Ravin, sans répondre, les enveloppa d’un geste de dédain et disparut.

Le lendemain soir, prétextant une abondance de travail, il laissa Philippe, à la fermeture de ses bureaux, rentrer seul à la maison. Ensuite, par un élan de générosité, il s’en alla informer Barrière du danger qui le menaçait. Car la légende, une fois qu’elle est enracinée au cœur d’un peuple, est si difficile à extirper !

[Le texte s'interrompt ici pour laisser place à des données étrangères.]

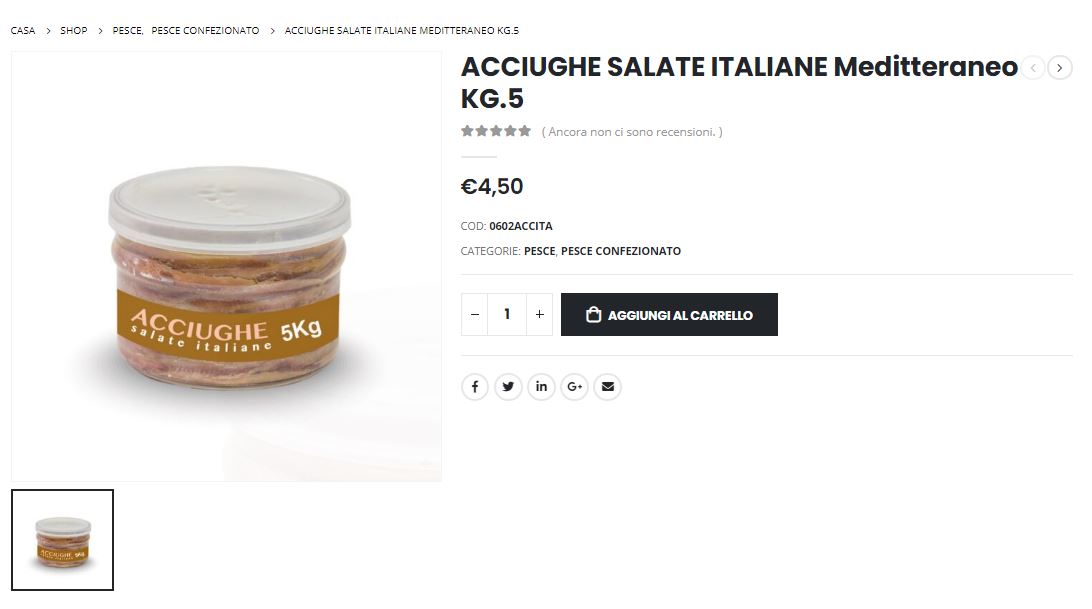This screenshot has width=1092, height=609.
Task: Click the quantity input field
Action: click(507, 314)
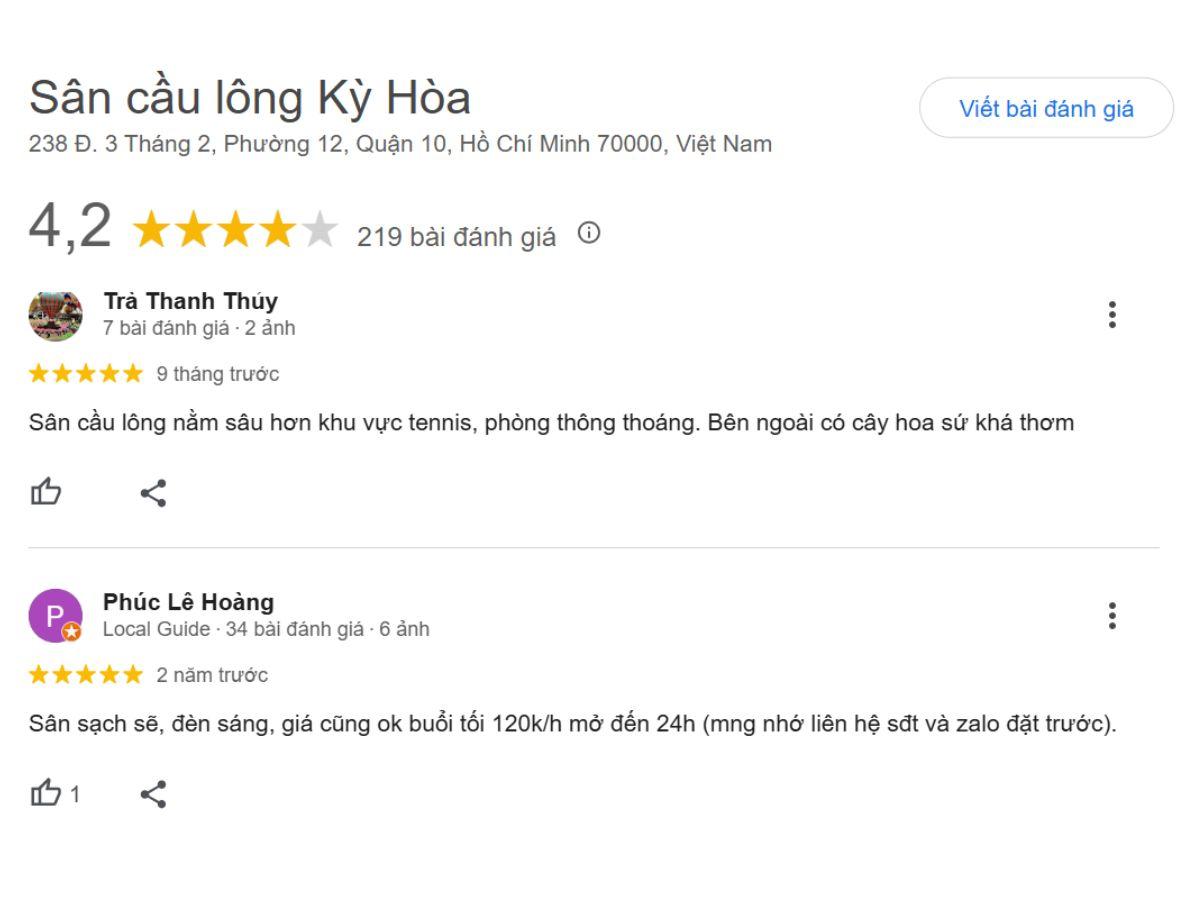Open Trà Thanh Thúy's profile picture
This screenshot has height=900, width=1200.
[56, 314]

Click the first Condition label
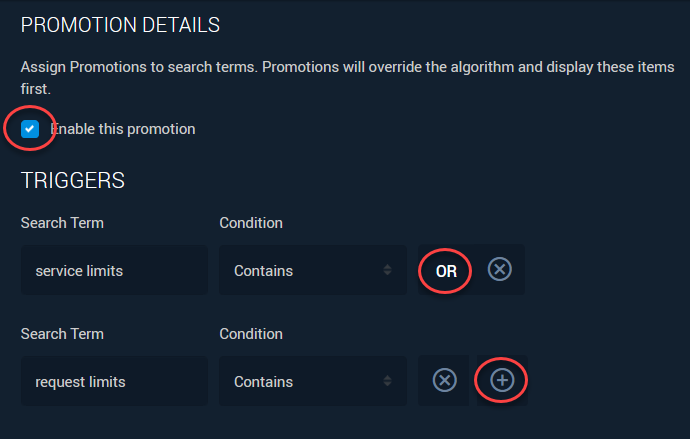251,223
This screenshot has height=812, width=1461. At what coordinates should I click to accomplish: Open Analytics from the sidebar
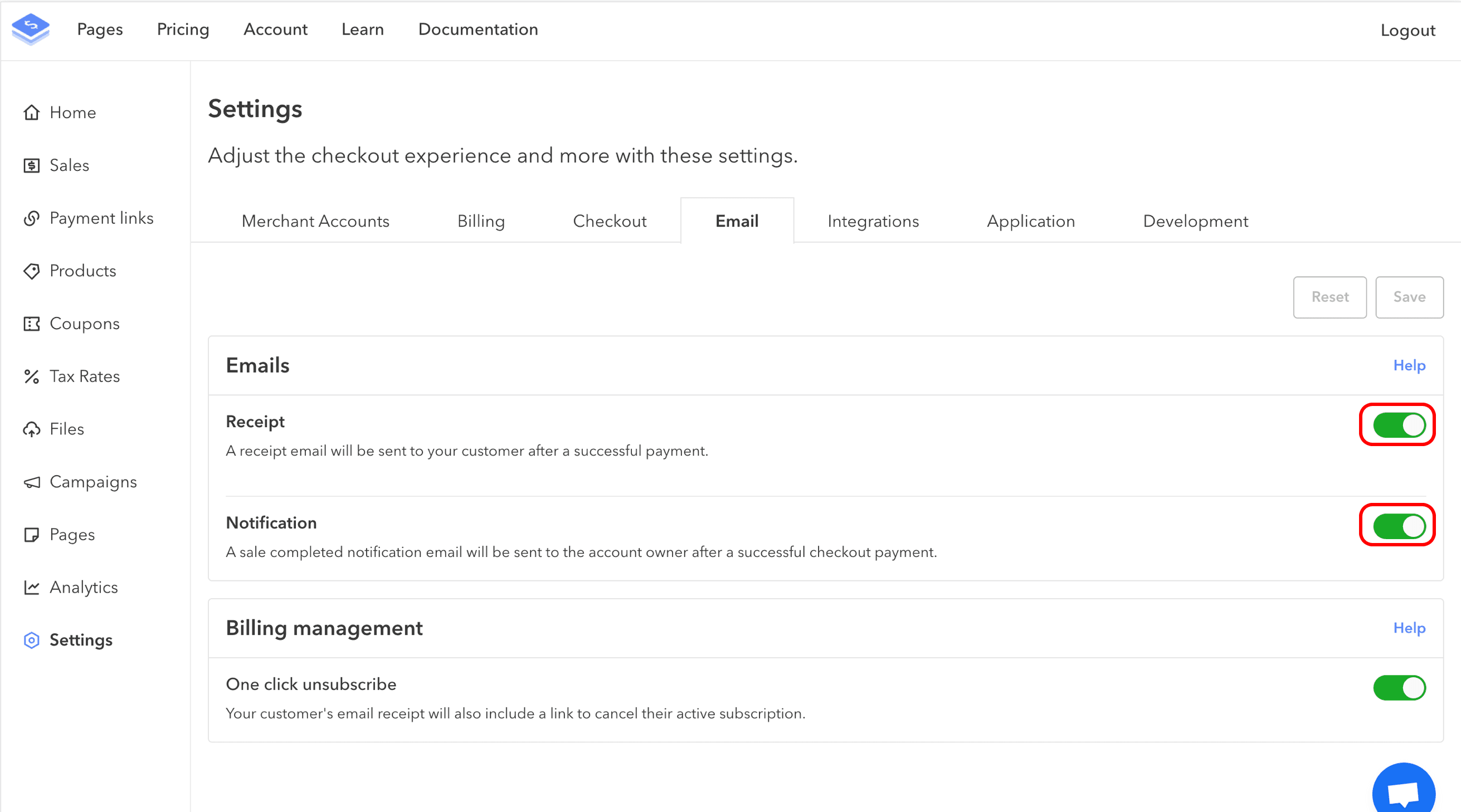(x=84, y=587)
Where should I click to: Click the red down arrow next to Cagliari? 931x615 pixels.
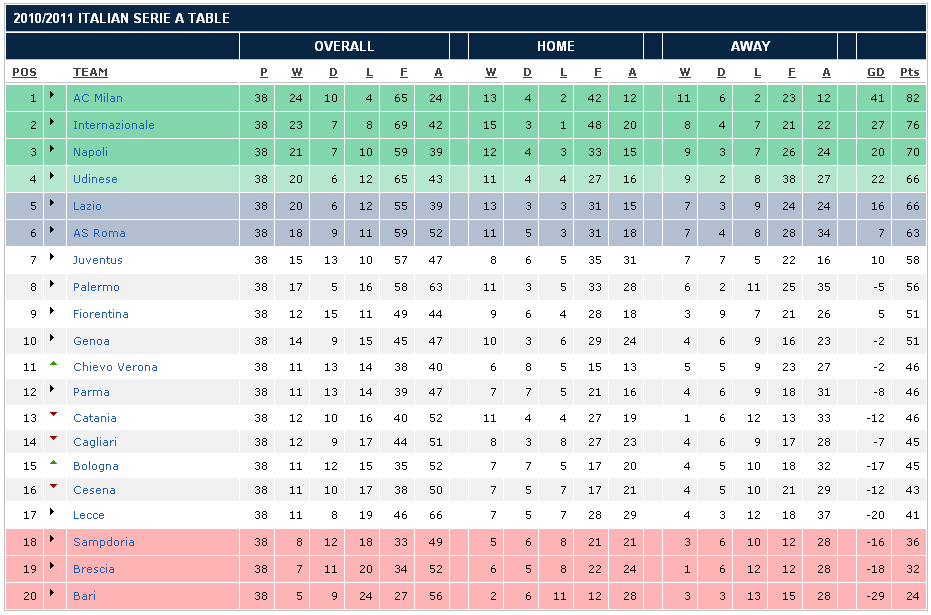[52, 439]
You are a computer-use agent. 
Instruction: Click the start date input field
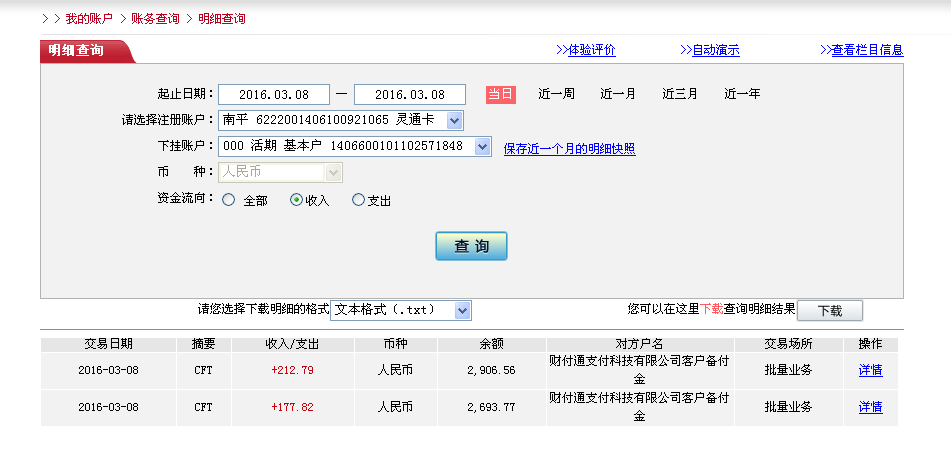point(273,94)
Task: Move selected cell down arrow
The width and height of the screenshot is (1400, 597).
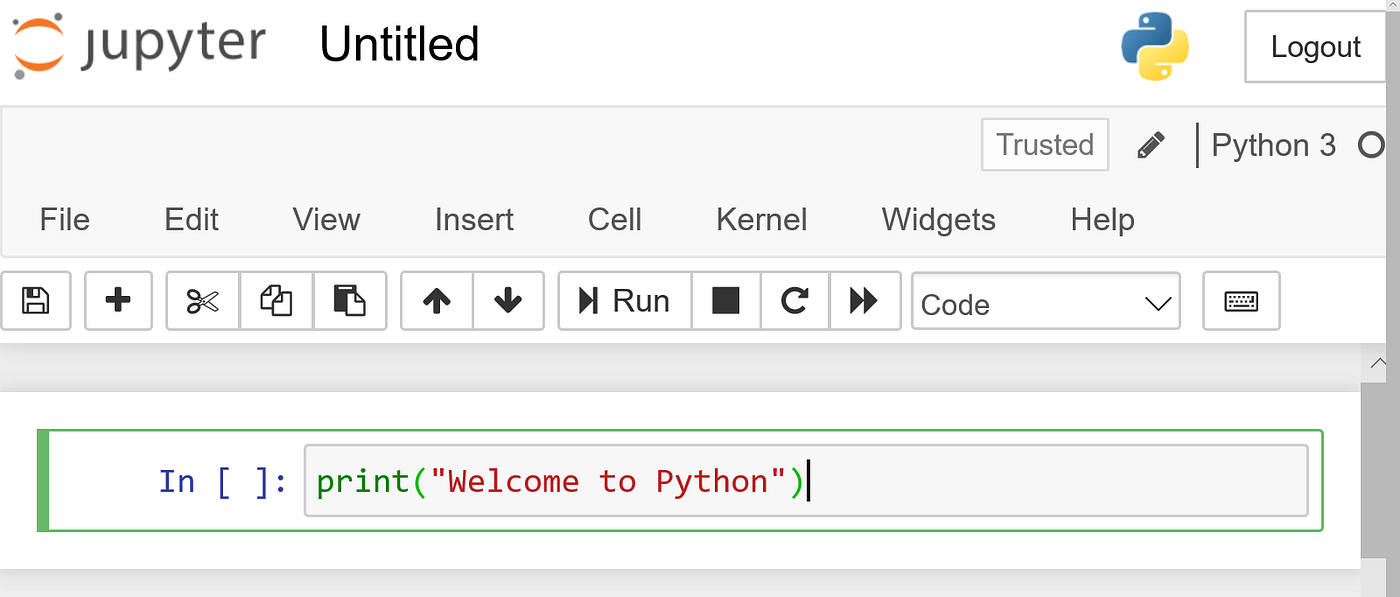Action: pyautogui.click(x=508, y=300)
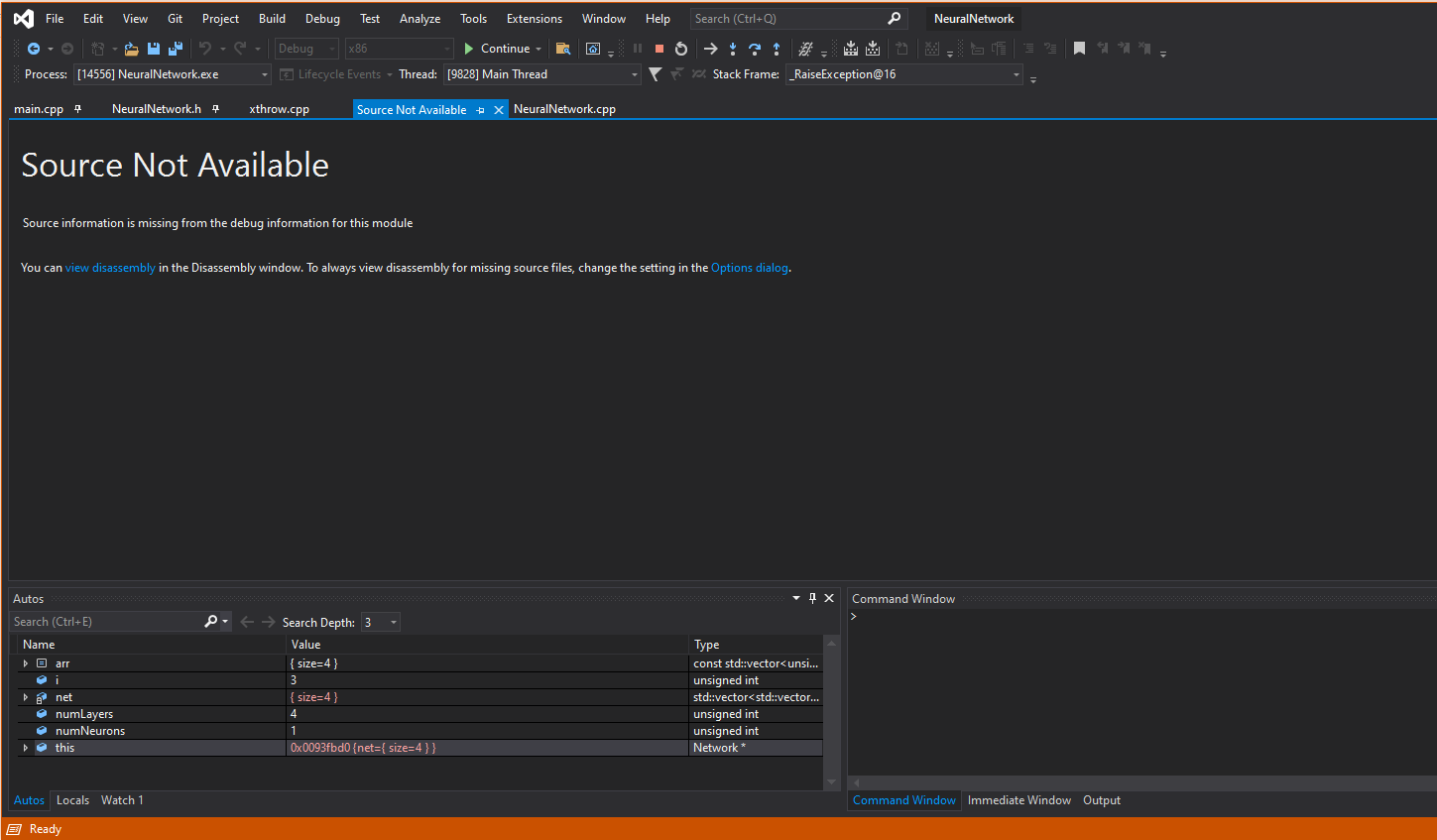Click the 'view disassembly' link

point(110,268)
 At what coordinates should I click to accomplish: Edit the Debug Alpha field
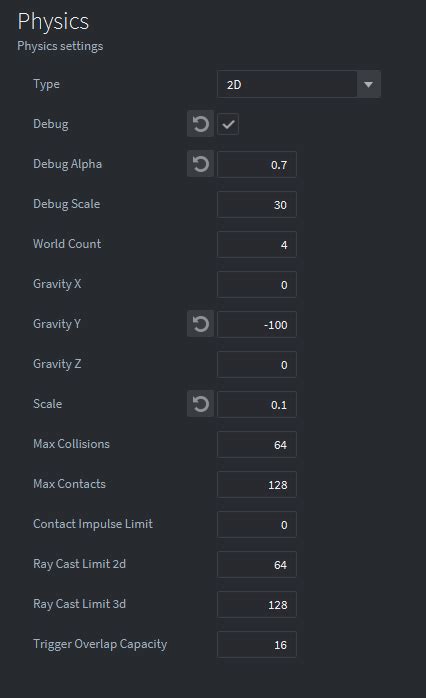point(257,165)
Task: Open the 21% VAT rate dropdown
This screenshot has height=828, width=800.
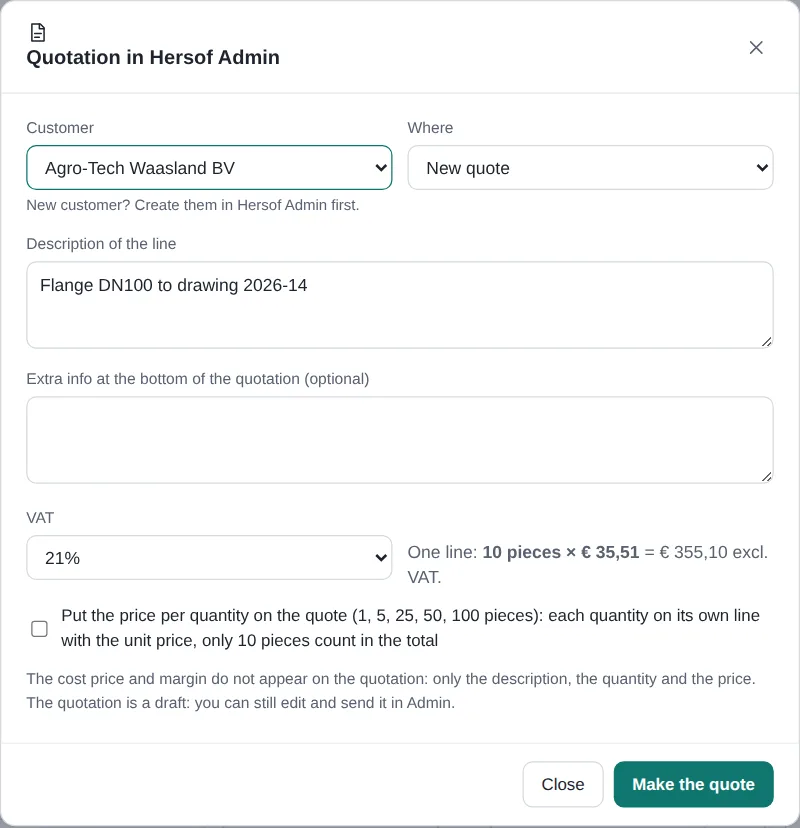Action: coord(209,558)
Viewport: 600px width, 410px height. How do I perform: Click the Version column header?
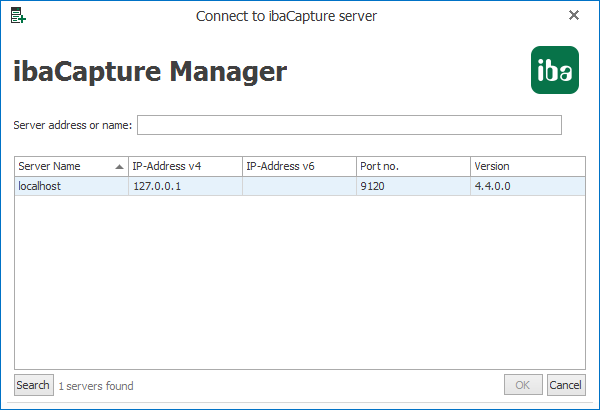tap(527, 166)
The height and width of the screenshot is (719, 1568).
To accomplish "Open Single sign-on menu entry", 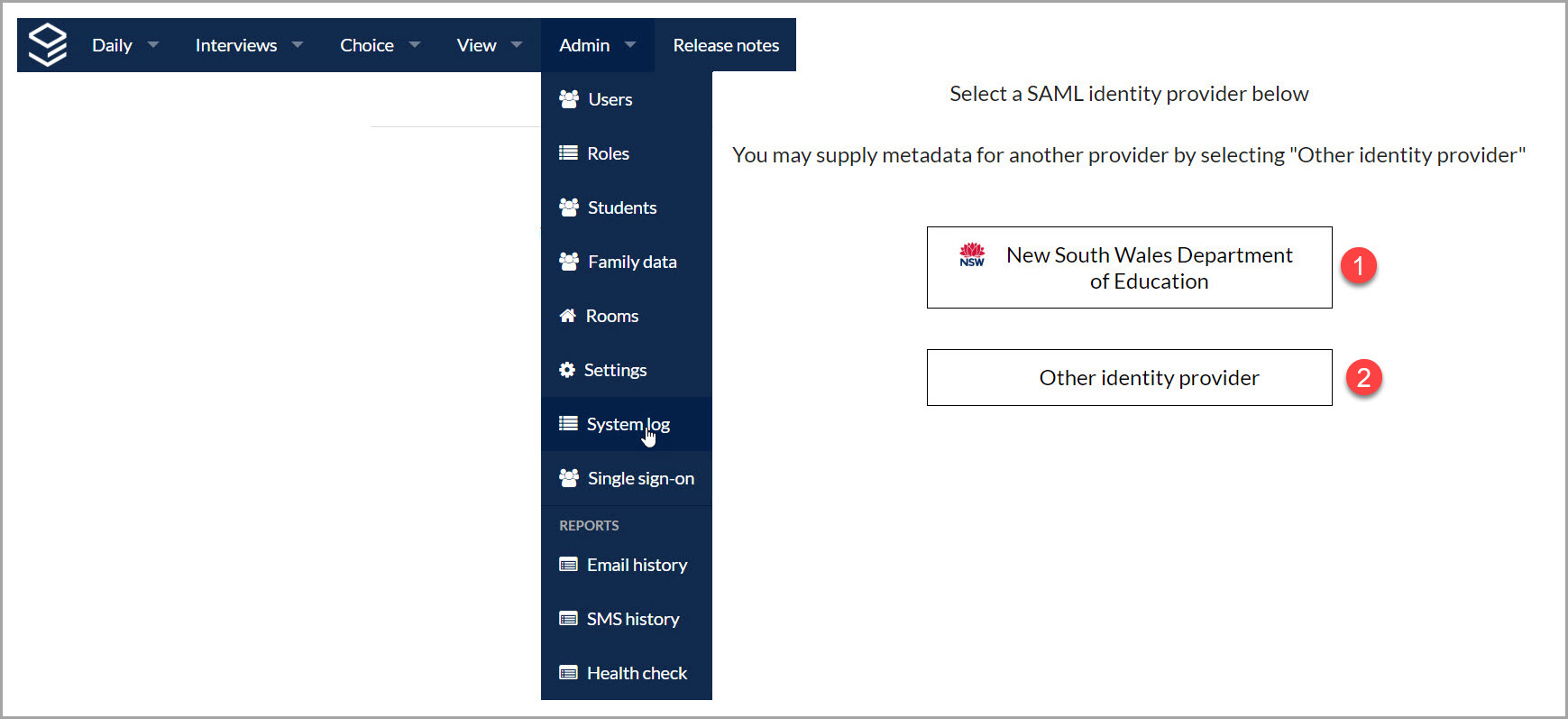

Quand il eut, au delà de l’Hérault, traversé la place où débouche le pont suspendu, il descendit le boulevard qui amène à la promenade et, dans la direction du Cratère et du Cap, il gagna le vieux chemin de campagne, au lieu de se diriger vers la haute grille de sa propriété. Dans le vieux chemin pétri de rocailles, déchiré d’ornières et bordé de murs laids que par endroits ourle la mousse, à l’avant-dernière porte, si modeste en son cadre de briques rouges, il s’arrêta.

La bonne, qui depuis vingt ans servait les Barrière, vint lui ouvrir. Un flot de lumière éclaira des corbeilles de fleurs, des groupes de volumineux vases de grès, une serre aux glauques carreaux. Par une allée pavée de briques jaunes et rouges, la bonne la conduisit à la maison, logis d’ancien temps, restauré avec un goût de pittoresque et de confort.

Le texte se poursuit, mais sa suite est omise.